**Material for this task**.
================

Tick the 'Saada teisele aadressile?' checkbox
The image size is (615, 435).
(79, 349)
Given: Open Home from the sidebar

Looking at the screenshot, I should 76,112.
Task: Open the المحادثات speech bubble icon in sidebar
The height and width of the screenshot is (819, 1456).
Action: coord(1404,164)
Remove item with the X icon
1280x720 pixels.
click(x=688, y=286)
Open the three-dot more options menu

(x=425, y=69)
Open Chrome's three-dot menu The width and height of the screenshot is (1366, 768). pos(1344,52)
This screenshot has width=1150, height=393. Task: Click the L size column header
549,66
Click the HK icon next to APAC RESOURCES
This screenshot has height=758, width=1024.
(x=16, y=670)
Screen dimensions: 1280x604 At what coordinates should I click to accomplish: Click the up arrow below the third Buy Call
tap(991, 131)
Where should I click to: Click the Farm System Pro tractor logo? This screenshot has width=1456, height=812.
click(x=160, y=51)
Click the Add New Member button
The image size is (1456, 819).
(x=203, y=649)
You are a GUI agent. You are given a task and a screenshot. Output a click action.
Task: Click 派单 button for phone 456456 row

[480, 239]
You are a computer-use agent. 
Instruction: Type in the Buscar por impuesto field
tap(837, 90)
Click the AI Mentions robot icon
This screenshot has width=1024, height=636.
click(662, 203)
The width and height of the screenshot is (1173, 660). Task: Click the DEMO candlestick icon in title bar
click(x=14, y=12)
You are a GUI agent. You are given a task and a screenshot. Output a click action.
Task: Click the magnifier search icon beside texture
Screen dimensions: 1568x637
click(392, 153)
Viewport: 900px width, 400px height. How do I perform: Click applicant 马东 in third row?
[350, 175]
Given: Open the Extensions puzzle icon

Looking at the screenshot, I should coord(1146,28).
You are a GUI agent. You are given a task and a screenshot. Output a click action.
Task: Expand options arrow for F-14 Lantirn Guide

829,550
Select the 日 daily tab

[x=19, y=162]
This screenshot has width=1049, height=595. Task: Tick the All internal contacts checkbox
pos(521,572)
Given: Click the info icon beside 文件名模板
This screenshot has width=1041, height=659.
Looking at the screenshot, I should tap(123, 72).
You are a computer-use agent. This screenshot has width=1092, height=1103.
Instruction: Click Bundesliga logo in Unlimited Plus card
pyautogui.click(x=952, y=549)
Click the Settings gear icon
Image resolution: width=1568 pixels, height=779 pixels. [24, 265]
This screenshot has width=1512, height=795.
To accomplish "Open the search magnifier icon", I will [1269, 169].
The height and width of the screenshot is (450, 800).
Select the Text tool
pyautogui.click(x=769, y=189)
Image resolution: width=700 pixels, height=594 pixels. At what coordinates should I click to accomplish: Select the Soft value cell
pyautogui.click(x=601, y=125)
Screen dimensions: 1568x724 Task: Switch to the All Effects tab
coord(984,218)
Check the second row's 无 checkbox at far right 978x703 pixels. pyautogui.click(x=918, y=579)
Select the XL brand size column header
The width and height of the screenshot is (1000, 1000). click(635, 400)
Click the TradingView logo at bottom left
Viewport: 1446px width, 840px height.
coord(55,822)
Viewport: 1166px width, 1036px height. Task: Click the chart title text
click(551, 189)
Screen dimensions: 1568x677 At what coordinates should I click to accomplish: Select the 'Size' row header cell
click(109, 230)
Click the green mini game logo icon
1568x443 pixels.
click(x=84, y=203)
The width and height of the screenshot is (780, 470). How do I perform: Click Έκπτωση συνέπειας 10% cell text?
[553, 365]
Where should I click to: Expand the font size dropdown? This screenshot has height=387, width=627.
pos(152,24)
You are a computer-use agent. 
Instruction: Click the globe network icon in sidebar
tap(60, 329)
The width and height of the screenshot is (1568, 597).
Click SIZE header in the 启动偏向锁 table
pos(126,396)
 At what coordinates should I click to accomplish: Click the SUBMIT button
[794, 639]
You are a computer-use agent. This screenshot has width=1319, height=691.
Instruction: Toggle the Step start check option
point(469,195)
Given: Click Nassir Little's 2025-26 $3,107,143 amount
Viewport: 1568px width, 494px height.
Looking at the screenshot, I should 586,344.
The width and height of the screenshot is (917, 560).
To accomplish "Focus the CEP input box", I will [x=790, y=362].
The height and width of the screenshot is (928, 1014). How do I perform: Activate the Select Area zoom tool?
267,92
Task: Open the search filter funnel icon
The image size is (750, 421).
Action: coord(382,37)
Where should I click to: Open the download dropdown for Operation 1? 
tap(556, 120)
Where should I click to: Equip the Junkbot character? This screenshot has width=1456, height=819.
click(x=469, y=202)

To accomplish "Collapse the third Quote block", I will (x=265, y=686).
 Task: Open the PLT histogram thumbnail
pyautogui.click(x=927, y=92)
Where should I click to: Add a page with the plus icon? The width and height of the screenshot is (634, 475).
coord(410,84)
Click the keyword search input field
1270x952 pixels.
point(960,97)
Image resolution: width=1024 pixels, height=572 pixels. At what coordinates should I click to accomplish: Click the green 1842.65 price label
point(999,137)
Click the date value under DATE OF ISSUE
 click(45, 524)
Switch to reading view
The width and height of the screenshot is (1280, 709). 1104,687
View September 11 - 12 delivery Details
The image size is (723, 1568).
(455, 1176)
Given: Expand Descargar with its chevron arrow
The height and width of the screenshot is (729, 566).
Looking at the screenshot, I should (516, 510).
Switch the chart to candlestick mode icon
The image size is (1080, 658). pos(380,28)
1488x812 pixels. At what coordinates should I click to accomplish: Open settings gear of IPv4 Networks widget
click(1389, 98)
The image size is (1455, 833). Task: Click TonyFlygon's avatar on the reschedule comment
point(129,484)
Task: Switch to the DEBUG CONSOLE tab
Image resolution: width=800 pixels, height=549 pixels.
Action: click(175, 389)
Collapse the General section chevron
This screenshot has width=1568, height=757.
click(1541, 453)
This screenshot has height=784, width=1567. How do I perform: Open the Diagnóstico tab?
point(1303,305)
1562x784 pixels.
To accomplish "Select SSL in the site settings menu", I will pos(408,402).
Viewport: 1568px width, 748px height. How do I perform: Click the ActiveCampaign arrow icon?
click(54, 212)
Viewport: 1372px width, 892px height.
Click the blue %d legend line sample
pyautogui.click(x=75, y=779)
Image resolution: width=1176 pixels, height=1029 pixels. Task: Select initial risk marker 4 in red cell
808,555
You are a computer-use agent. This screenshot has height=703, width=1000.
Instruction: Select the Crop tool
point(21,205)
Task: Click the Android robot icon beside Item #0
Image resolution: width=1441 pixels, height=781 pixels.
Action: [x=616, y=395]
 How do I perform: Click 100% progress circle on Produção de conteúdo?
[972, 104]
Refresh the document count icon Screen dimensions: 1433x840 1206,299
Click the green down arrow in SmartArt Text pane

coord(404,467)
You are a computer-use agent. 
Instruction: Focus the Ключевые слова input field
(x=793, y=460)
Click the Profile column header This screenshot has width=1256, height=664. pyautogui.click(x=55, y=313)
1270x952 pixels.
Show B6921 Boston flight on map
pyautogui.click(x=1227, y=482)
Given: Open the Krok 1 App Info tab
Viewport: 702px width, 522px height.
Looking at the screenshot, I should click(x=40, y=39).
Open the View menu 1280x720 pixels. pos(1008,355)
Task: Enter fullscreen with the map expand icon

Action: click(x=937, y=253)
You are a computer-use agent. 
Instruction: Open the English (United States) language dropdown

================

**Directive**. Copy the listing above word for word, from its first line through the line containing "(x=425, y=69)", both included.

**Answer to this exercise**.
Tick the 'Saada teisele aadressile?' checkbox
The image size is (615, 435).
(79, 349)
Given: Open Home from the sidebar

Looking at the screenshot, I should 76,112.
Task: Open the المحادثات speech bubble icon in sidebar
The height and width of the screenshot is (819, 1456).
Action: coord(1404,164)
Remove item with the X icon
1280x720 pixels.
click(x=688, y=286)
Open the three-dot more options menu

(x=425, y=69)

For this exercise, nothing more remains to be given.